> TASK OBJECTIVE:
Could you copy the eggplant piece below word for word, leaving out the listing that follows it?

TEXT SECTION START

At the farmers market last Friday I asked the farmer about the difference between the three varieties of eggplant that he was selling. He answered that he didn't know -- he grew them but did not eat them. I must have looked incredulous as he then proceeded to name all the vegetables that he sold and did eat. I half listened to this rather long list as I gathered a large bag of only eggplants.
For whatever reason, this is my favorite vegetable (yes, it is a fruit) of the summer. Probably having a grill has something to do with it. In fact, I have not once cooked eggplant in the apartment all year.
Here is another story about eggplant indifference. While I was living in Paris I went to a birthday party, I arrived 30 minutes late, which was a mistake as the other guests only began to arrive two hours later. At some point, someone explained (probably in English, as I doubt my linguistic capabilities could ever have comprehended this subtlety) that the only good way to eat eggplant was eggplant caviar. Yes, this is a delicious way to eat eggplant, but surely there are other options!
Take for instance my new favorite sandwich, the sabich sandwich. The ingredient list is a bit too long for me these days, but I know where to buy one, and it's terrific. Plus there is hot sauce, which is a topic for another post.
Perhaps really the best way to eat eggplant is to grill a slew of it on a Sunday night and enjoy throughout the week. Eggplant and lemon, yogurt, tahini sauce? Yes. Eggplant and pesto pizza? Definitely. Eggplant eaten straight from the fridge as you contemplate breakfast? To be honest, that is how most of it will be consumed.
At some point many of us wonder why eggplants are named after eggs. Certainly they do not look like eggs (side note, why does the eggplant emoji stand for male genitalia? the purple bulbous shape would suggest some sort of medical emergency). Wikipedia explains, and I didn't bother to confirm, that the name was bestowed upon the kind of eggplants that do look like eggs.

TEXT SECTION END
MATERIAL SUPPLIED START

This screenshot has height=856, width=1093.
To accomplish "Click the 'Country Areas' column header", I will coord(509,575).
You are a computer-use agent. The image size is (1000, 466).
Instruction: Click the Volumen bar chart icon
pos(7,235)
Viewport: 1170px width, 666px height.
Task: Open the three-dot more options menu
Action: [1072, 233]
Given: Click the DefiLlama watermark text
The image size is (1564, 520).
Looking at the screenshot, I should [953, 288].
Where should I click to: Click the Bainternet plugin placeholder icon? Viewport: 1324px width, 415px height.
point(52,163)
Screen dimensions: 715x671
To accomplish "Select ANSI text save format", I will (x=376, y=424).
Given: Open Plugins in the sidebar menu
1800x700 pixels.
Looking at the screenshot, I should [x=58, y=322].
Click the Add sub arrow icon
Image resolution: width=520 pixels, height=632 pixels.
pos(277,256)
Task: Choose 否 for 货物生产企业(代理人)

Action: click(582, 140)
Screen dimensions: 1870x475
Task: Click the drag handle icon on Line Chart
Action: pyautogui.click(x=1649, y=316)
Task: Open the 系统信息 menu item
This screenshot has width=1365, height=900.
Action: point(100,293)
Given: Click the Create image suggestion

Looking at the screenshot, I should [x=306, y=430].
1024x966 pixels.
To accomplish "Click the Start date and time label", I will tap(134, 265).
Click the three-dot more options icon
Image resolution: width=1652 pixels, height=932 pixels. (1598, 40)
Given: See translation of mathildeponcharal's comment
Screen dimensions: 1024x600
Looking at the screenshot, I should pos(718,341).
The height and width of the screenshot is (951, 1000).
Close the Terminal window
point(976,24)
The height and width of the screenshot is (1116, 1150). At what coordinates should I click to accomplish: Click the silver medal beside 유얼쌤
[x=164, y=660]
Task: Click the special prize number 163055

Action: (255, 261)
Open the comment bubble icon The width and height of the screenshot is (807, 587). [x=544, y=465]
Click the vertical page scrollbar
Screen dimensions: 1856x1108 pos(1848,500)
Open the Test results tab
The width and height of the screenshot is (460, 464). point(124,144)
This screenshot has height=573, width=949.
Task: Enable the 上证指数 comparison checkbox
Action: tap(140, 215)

MATERIAL SUPPLIED END

> REPLY TO THE TASK:
At the farmers market last Friday I asked the farmer about the difference between the three varieties of eggplant that he was selling. He answered that he didn't know -- he grew them but did not eat them. I must have looked incredulous as he then proceeded to name all the vegetables that he sold and did eat. I half listened to this rather long list as I gathered a large bag of only eggplants.
For whatever reason, this is my favorite vegetable (yes, it is a fruit) of the summer. Probably having a grill has something to do with it. In fact, I have not once cooked eggplant in the apartment all year.
Here is another story about eggplant indifference. While I was living in Paris I went to a birthday party, I arrived 30 minutes late, which was a mistake as the other guests only began to arrive two hours later. At some point, someone explained (probably in English, as I doubt my linguistic capabilities could ever have comprehended this subtlety) that the only good way to eat eggplant was eggplant caviar. Yes, this is a delicious way to eat eggplant, but surely there are other options!
Take for instance my new favorite sandwich, the sabich sandwich. The ingredient list is a bit too long for me these days, but I know where to buy one, and it's terrific. Plus there is hot sauce, which is a topic for another post.
Perhaps really the best way to eat eggplant is to grill a slew of it on a Sunday night and enjoy throughout the week. Eggplant and lemon, yogurt, tahini sauce? Yes. Eggplant and pesto pizza? Definitely. Eggplant eaten straight from the fridge as you contemplate breakfast? To be honest, that is how most of it will be consumed.
At some point many of us wonder why eggplants are named after eggs. Certainly they do not look like eggs (side note, why does the eggplant emoji stand for male genitalia? the purple bulbous shape would suggest some sort of medical emergency). Wikipedia explains, and I didn't bother to confirm, that the name was bestowed upon the kind of eggplants that do look like eggs.